Induced crossing-over in the presterile broods of drosophila melanogaster males

Abstract

The results from two experiments on induced crossing-over in the germ cells of adultDrosophila melanogaster males, heterozygous for 12–13 third-chromosome mutant loci, support the premise that the F₁ offspring recovered in the 6–8 day broods are derived mainly from cells that had been primary spermatocytes at the time of irradiation. This conclusion is also rather well supported by the results from similar experiments reported in the literature. The frequency of exchange in the third-chromosome following irradiation of the adult male is in the order of 0.01% for the 1–3 and 4–5 day broods, 0.15% for the 6–7 day broods and 0.31% for the 8th day brood in the pooled data from 18 experiments. The spontaneous rate for the third-chromosome is in the order of 0.001%.

The rather great variance among the experiments in time of recovery of the first crossovers and the frequency of exchange during the time of sampling the spermatocytes and definitive spermatogonia—ranging from none to a 20-fold increase (over the spontaneous rate) in the 6–8 day broods, and from none to a 10–50-fold increase from the 6–8 to the 9–11 day broods — can be attributed to the brood procedures or mating pressure, the effectiveness of ascertainment of crossing-over, particularly in the early broods, and the dosages used by the different investigators. The lack of a dosefrequency relationship in the broods prior to the period of peak sterility is due, at least in part, to lethal-loss of the cells with induced exchange.

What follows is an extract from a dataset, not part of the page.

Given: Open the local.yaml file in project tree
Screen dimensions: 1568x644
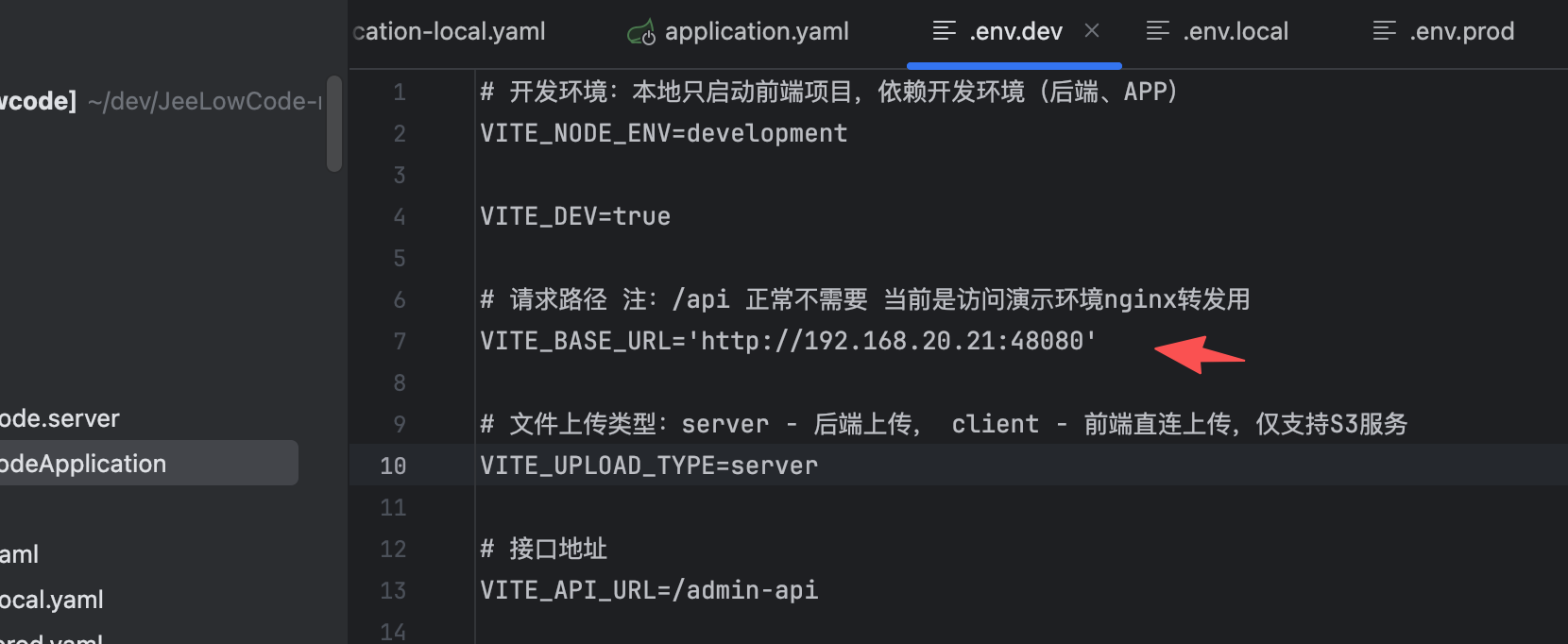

The evidence from the two experiments also supports the premise that there may be different types of exchange-induction with a causal relationship between the time of induction and the site in the chromosome. The higher relative frequency of multiple crossovers and noncentric exchanges among the recombinants recovered in the 1–7 day broods, as compared to their frequency in the spermatogonial broods, suggests that there may be a difference in the mode of induction or transmission of recombinant chromosomes in different stages of spermatogenesis. The relatively high incidence of F₁-sterility of the recombinants and homozygous lethality of the recombinant chromosomes points to the possibility that either the meiotically-induced exchanges are intrachromosomal aberrations frequently accompanied by duplications or deficiencies due to breakage at non-identical loci, or homologous chromosomes sensitive to the induction of exchange are more likely to be hypersensitive to the induction of genetic damage with detrimental fertility and viability effects.